*** Opening DATA SHOWN ***

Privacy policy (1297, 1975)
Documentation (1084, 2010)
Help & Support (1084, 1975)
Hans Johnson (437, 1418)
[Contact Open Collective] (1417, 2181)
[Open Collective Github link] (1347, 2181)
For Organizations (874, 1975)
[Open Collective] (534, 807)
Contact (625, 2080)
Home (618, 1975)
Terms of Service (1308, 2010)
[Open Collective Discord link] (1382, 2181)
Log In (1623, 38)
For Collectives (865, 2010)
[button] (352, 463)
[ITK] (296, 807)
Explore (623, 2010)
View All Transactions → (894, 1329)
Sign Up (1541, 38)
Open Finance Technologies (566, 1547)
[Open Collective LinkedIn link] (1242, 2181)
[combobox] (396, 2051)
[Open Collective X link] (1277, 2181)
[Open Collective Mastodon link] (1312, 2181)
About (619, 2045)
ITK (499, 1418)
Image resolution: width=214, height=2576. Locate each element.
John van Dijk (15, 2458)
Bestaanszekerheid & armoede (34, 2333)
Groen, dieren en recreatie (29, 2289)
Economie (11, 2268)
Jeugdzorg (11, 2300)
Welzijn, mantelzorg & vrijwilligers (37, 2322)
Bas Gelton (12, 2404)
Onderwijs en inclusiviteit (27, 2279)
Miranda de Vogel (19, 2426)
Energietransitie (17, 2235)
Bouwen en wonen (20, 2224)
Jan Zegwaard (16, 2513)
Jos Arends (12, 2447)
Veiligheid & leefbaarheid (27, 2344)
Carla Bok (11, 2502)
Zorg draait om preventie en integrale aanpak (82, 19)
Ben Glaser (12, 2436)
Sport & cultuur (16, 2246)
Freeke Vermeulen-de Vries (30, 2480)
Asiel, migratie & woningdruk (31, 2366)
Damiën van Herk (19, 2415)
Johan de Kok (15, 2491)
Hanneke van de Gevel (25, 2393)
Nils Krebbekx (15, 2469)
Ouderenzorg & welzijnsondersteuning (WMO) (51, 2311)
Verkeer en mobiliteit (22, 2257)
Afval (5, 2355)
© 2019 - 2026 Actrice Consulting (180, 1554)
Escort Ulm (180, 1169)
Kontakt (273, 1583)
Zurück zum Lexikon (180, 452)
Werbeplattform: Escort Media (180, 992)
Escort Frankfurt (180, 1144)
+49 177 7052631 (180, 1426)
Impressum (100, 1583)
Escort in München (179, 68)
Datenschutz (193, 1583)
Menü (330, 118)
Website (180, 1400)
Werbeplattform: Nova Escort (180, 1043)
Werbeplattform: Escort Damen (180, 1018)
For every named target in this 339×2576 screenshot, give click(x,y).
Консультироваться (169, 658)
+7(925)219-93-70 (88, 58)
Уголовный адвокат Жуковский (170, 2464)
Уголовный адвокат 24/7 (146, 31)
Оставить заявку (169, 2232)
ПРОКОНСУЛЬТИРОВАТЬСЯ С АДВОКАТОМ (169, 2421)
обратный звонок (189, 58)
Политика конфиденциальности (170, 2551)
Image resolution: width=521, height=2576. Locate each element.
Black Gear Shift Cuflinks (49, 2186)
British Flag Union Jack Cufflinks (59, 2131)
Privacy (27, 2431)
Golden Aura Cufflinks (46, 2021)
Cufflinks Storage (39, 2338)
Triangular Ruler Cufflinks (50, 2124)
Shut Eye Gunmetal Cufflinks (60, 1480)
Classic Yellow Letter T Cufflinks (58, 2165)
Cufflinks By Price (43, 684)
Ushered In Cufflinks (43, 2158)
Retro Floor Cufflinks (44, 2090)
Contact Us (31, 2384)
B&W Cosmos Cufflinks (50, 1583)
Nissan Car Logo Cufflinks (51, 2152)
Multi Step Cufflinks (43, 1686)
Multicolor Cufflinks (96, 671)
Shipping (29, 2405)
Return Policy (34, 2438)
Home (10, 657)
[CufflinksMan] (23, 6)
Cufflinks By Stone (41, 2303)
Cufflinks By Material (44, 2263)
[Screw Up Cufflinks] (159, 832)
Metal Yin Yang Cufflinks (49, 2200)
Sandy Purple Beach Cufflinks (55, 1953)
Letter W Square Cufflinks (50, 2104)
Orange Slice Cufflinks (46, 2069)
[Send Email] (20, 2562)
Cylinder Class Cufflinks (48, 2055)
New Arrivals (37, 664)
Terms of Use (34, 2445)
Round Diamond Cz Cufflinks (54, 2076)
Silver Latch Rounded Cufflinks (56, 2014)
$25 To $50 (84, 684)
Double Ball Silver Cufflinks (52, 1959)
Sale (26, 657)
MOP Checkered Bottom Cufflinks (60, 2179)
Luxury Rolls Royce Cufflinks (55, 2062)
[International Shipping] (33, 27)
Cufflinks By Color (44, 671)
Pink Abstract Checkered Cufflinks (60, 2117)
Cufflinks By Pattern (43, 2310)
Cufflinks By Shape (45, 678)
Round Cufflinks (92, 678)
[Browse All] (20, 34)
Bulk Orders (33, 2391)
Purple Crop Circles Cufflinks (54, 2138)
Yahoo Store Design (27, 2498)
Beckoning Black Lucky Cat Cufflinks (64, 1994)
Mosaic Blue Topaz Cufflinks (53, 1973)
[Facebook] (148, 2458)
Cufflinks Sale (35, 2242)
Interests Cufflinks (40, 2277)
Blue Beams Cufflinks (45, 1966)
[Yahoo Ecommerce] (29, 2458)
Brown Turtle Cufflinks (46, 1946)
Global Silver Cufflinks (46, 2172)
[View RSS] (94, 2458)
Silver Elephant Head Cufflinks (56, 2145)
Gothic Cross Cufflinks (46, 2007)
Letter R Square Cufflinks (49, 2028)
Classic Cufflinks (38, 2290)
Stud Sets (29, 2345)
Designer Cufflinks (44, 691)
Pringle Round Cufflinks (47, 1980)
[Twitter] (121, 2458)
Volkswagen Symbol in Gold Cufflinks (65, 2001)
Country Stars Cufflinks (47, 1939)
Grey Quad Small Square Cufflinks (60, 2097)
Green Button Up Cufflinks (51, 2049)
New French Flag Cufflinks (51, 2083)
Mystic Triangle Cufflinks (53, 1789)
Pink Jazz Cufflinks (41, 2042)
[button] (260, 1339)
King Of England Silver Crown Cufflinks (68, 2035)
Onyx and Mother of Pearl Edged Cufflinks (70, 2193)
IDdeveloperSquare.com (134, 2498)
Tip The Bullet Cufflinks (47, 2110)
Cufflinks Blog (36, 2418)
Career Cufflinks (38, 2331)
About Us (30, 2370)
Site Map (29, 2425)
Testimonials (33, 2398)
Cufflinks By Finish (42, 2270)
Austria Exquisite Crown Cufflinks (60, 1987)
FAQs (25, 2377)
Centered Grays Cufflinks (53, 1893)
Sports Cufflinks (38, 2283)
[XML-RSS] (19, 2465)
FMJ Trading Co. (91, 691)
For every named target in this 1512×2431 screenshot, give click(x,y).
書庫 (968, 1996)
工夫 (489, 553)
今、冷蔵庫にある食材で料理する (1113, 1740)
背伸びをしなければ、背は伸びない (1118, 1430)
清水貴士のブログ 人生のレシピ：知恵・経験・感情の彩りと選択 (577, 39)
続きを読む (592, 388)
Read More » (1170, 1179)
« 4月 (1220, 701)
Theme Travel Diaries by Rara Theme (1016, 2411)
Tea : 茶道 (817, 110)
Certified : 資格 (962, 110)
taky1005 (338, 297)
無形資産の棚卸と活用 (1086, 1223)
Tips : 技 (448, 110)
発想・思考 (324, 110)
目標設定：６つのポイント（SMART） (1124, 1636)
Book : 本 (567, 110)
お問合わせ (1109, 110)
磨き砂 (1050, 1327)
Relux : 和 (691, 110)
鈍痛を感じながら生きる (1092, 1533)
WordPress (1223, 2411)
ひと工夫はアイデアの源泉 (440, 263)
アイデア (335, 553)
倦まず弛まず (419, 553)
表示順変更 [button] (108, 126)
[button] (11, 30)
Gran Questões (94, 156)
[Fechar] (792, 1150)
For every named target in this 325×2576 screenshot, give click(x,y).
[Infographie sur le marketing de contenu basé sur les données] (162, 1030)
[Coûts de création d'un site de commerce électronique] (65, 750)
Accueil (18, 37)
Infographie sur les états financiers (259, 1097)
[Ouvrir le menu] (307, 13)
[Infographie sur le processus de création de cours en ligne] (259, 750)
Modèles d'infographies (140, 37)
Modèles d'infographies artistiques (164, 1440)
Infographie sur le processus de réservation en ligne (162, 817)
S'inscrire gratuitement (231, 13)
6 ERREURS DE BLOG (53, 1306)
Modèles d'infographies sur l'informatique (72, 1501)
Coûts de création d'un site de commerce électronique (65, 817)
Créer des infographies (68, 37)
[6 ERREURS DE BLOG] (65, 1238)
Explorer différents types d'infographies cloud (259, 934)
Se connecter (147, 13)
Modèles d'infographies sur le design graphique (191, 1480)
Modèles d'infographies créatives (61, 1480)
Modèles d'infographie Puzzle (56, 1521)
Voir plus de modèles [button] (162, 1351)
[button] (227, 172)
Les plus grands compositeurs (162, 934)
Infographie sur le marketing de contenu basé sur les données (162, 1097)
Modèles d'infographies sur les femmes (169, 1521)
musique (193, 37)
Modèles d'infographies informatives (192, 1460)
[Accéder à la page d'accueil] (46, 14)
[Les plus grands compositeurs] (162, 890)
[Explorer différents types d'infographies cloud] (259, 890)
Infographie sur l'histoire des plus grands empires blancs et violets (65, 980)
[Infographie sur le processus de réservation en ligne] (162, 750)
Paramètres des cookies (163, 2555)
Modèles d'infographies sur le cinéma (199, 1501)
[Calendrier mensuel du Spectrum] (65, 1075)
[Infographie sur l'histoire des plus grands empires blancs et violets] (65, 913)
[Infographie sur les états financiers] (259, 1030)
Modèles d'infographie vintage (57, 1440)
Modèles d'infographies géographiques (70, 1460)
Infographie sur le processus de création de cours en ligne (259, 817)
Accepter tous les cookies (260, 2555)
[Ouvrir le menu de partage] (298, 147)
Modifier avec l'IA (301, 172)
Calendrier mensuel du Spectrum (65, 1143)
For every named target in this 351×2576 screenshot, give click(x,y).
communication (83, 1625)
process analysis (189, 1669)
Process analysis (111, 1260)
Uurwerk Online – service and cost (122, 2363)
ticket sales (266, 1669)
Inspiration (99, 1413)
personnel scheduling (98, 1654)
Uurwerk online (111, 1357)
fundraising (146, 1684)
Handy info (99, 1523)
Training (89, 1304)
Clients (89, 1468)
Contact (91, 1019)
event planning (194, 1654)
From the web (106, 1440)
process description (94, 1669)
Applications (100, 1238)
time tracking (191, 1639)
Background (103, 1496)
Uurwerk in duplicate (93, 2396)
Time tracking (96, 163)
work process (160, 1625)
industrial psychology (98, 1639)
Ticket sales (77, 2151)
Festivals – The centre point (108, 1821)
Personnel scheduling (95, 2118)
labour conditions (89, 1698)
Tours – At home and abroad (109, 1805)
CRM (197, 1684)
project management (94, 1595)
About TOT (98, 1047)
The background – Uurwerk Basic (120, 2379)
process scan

*** Closing DATA SHOWN ***

Repeat each line of the data above, exactly as it appears, from the first through the line that contains "Hanneke van de Gevel (25, 2393)".

Privacy policy (1297, 1975)
Documentation (1084, 2010)
Help & Support (1084, 1975)
Hans Johnson (437, 1418)
[Contact Open Collective] (1417, 2181)
[Open Collective Github link] (1347, 2181)
For Organizations (874, 1975)
[Open Collective] (534, 807)
Contact (625, 2080)
Home (618, 1975)
Terms of Service (1308, 2010)
[Open Collective Discord link] (1382, 2181)
Log In (1623, 38)
For Collectives (865, 2010)
[button] (352, 463)
[ITK] (296, 807)
Explore (623, 2010)
View All Transactions → (894, 1329)
Sign Up (1541, 38)
Open Finance Technologies (566, 1547)
[Open Collective LinkedIn link] (1242, 2181)
[combobox] (396, 2051)
[Open Collective X link] (1277, 2181)
[Open Collective Mastodon link] (1312, 2181)
About (619, 2045)
ITK (499, 1418)
Image resolution: width=214, height=2576. Locate each element.
John van Dijk (15, 2458)
Bestaanszekerheid & armoede (34, 2333)
Groen, dieren en recreatie (29, 2289)
Economie (11, 2268)
Jeugdzorg (11, 2300)
Welzijn, mantelzorg & vrijwilligers (37, 2322)
Bas Gelton (12, 2404)
Onderwijs en inclusiviteit (27, 2279)
Miranda de Vogel (19, 2426)
Energietransitie (17, 2235)
Bouwen en wonen (20, 2224)
Jan Zegwaard (16, 2513)
Jos Arends (12, 2447)
Veiligheid & leefbaarheid (27, 2344)
Carla Bok (11, 2502)
Zorg draait om preventie en integrale aanpak (82, 19)
Ben Glaser (12, 2436)
Sport & cultuur (16, 2246)
Freeke Vermeulen-de Vries (30, 2480)
Asiel, migratie & woningdruk (31, 2366)
Damiën van Herk (19, 2415)
Johan de Kok (15, 2491)
Hanneke van de Gevel (25, 2393)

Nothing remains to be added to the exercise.